Sobre esta dimensión sólo una parte minoritaria de la derecha se ha hecho eco, y de quien seguramente Daniel Platovsky se ha convertido, en estos últimos días, en su mejor y más digno representante. No es de extrañar que alguien que ha conocido la violencia de Estado en la persona de su padre, un sobreviviente de los campos de exterminio Nazi, haya respondido de inmediato al llamado ético hecho por Raúl Zurita. Entonces volver sobre la idea de la explicación del "contexto" implica un enorme peligro para la propia derecha si es que el resultado de ese contexto quiere explicar (y ni siquiera digo justificar) la tortura, el exilio, la desaparición la prisión política y los atentados contra Prats, Letelier y tantos otros crímenes. La asimetría entre lo ocurrido antes y después de 1973 es tan grande, que la explicación del contexto toma la forma de una suerte de ecuación exculpatoria, donde el Congreso Socialista de Chillán y las acciones de grupos como el MIR y otros automáticamente sólo pueden traducirse en la represión, el exilio e incluso al exterminio de miles de militantes y simpatizantes de la UP. Todo aquello además organizado metódica y fríamente por las máximas autoridades del Estado, que pagaba cotizaciones y vacaciones a sus agentes encargados de la represión.

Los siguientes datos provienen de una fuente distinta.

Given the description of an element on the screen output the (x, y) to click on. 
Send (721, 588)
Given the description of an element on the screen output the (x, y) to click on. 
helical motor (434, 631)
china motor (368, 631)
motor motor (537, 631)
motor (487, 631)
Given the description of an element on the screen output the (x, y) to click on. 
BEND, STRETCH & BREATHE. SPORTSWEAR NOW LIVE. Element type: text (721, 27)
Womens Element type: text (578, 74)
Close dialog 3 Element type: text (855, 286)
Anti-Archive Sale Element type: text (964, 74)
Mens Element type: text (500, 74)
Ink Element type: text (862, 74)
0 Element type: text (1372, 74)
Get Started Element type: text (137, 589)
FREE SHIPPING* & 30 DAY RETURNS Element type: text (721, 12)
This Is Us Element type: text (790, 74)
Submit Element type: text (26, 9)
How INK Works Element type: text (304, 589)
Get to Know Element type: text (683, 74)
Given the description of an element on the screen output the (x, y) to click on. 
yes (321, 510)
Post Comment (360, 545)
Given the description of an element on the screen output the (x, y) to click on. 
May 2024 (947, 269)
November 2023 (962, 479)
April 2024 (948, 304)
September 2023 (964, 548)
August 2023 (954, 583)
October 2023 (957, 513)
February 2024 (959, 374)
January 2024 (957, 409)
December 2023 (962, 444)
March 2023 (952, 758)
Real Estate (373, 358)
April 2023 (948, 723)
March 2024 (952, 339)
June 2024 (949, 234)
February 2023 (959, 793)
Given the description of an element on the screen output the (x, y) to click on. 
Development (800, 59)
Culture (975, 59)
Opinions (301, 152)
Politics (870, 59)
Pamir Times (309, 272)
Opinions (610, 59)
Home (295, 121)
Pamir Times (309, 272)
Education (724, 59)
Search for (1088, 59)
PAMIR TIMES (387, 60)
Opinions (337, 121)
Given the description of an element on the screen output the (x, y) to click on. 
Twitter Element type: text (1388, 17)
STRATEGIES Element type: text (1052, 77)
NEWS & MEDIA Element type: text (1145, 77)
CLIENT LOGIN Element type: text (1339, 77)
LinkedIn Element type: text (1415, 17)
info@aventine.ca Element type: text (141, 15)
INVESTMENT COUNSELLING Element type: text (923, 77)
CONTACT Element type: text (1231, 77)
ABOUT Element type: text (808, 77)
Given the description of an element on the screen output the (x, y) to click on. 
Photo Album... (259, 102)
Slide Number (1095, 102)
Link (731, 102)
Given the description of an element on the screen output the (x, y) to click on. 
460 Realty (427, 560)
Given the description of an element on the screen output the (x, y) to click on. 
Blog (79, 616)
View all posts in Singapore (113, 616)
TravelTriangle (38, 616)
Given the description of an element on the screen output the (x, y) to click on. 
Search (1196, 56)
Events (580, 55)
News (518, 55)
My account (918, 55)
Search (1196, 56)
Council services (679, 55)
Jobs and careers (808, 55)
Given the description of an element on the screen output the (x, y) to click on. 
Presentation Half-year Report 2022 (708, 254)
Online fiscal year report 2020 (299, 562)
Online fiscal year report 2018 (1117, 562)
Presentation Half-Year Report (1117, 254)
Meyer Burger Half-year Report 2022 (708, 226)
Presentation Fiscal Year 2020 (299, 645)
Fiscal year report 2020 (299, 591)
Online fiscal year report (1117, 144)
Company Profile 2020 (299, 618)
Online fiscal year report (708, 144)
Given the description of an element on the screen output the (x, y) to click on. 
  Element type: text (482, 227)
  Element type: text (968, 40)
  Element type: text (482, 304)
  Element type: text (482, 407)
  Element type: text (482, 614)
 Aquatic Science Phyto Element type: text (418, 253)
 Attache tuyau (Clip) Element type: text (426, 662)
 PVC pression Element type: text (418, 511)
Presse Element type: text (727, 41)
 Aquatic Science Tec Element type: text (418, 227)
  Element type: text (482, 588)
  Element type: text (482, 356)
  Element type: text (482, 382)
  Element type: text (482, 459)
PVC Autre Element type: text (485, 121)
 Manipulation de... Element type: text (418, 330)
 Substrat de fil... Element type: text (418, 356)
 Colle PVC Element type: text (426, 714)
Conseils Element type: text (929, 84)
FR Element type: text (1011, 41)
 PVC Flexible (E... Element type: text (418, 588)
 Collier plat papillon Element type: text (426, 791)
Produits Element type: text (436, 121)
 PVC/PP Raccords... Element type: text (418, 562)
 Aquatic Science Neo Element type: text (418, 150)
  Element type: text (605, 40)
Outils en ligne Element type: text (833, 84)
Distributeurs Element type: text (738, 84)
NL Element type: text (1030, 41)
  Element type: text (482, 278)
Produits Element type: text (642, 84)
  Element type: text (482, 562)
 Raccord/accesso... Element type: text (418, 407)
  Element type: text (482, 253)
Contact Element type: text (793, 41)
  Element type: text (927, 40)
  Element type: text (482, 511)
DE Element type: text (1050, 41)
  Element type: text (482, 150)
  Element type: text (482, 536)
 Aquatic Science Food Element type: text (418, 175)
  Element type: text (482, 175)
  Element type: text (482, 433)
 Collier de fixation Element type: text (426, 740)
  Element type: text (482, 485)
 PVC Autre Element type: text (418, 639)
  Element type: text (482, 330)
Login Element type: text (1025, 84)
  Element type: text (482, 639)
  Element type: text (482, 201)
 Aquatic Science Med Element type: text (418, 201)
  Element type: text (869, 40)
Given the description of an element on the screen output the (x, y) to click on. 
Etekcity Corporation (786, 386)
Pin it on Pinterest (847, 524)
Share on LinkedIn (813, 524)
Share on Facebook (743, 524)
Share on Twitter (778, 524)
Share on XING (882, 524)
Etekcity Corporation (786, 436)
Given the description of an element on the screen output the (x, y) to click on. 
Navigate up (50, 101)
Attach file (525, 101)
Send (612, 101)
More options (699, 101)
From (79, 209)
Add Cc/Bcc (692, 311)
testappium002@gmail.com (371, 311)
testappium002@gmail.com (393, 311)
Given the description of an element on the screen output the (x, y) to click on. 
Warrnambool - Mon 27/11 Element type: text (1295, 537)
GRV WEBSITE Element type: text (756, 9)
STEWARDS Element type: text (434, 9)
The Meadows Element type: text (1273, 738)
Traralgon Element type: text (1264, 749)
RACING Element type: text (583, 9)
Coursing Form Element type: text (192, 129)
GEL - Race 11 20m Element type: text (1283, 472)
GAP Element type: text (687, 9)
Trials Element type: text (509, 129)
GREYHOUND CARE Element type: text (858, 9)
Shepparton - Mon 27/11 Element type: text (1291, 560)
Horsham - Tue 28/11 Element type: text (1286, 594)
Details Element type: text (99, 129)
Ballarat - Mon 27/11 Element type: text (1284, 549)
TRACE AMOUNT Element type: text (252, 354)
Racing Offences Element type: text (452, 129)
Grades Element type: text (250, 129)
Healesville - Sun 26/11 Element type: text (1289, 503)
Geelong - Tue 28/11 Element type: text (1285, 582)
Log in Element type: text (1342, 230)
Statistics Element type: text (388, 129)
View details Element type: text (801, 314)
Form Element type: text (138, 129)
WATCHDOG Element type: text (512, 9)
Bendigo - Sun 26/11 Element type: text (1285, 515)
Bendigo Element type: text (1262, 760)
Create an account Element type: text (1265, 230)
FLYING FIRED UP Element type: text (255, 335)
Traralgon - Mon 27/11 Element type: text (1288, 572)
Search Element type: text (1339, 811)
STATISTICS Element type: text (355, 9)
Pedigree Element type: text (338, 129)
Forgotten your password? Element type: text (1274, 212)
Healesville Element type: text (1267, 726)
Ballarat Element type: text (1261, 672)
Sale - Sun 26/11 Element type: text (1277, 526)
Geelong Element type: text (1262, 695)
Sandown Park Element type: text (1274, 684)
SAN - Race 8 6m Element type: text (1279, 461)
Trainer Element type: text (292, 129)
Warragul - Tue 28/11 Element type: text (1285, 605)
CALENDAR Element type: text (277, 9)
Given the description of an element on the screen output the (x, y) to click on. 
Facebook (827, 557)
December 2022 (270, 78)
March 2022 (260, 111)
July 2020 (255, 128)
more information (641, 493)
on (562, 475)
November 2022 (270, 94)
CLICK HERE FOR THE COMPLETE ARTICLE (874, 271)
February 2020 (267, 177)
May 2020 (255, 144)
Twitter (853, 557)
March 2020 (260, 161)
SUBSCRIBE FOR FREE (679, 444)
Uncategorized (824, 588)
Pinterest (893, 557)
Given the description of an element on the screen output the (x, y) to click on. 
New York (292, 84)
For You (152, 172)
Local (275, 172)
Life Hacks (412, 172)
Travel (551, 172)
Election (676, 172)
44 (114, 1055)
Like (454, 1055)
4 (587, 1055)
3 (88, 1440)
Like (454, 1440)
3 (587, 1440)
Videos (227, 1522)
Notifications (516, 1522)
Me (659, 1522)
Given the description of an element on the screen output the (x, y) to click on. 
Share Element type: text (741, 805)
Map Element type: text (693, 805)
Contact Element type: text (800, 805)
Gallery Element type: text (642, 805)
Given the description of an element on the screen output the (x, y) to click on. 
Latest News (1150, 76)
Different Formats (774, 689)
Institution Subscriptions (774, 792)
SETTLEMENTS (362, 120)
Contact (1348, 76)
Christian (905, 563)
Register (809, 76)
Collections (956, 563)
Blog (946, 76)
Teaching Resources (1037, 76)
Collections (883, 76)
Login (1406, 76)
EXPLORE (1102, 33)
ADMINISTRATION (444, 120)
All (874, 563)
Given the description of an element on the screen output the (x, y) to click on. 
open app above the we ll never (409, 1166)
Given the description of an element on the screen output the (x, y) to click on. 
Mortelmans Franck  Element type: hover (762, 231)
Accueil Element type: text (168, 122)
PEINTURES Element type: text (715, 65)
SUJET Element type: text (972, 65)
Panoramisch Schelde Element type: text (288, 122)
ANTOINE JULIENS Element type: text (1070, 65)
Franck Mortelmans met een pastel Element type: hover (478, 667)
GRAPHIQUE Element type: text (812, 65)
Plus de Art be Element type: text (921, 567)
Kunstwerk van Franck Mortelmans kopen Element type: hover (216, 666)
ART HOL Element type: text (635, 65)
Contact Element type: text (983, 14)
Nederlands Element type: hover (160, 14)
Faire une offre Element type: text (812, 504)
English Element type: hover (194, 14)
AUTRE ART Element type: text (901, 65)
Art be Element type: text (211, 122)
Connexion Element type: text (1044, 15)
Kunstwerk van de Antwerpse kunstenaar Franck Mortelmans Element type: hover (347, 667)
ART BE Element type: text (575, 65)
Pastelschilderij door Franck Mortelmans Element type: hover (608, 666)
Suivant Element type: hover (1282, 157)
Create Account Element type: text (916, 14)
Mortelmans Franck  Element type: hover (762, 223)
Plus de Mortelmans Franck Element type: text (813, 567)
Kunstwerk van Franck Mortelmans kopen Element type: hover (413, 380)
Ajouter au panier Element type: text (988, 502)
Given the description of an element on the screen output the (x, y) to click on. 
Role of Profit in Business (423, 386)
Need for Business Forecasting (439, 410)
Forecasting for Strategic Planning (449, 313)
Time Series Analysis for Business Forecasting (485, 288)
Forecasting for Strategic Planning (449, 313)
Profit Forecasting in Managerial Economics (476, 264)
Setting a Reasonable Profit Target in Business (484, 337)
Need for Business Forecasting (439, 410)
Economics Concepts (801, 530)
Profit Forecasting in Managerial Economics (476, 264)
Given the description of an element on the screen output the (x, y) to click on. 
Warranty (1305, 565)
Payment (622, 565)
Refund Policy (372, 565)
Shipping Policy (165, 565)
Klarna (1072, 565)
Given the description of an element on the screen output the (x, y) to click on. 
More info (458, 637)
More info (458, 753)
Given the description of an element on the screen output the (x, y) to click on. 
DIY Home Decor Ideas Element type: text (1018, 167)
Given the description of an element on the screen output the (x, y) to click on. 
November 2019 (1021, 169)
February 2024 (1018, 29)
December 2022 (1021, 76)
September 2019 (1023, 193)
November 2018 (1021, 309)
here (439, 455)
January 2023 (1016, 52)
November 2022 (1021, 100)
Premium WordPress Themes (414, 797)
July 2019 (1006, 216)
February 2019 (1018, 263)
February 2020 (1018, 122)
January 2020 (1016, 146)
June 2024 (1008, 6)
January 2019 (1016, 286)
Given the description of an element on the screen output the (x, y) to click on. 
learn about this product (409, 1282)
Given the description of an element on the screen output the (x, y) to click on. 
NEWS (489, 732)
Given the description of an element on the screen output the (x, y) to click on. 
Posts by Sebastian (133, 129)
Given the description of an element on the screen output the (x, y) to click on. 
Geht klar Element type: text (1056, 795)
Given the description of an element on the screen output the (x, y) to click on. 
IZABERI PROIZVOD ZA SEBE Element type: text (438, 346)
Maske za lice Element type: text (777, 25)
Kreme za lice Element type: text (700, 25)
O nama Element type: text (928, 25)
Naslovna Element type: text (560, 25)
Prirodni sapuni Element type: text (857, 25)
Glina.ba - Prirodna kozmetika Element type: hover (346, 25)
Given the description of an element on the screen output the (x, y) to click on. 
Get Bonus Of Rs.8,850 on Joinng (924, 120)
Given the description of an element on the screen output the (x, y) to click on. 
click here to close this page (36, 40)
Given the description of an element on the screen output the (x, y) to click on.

La explicación mecánica sería entonces la de una historia sin libertad, donde una cosa lleva a la otra; donde los seres humanos son acarreados por fuerzas que no controlan y que los superan. Es decir, todo lo contrario a quienes dicen defender la libertad y la primacía del individuo por sobre el colectivo. Por último, hay algo que siempre se olvida y que parece del todo evidente. Una pregunta que siempre ha rondado lo ocurrido después del 11 de septiembre de 1973. Porque si teóricamente se aceptase la tesis de la provocación de la izquierda, militarmente los adversarios ya estaban vencidos el mismo 11 de septiembre a las pocas horas de iniciado el golpe ¿Por qué entonces en ensañamiento con los derrotados e inermes?, ¿Por qué la tortura, la prisión y la desaparición forzada? ¿El fantasma de convertirse en una Cuba justificaba los peores crímenes? Esa es la pregunta que aún no tiene respuesta, la pregunta que vuelve a resurgir cada cierto tiempo respecto de nuestra última catástrofe. La reciente desaparición de Andrés Aylwin nos recuerda que siempre se pudo y se puede decir no a la barbarie.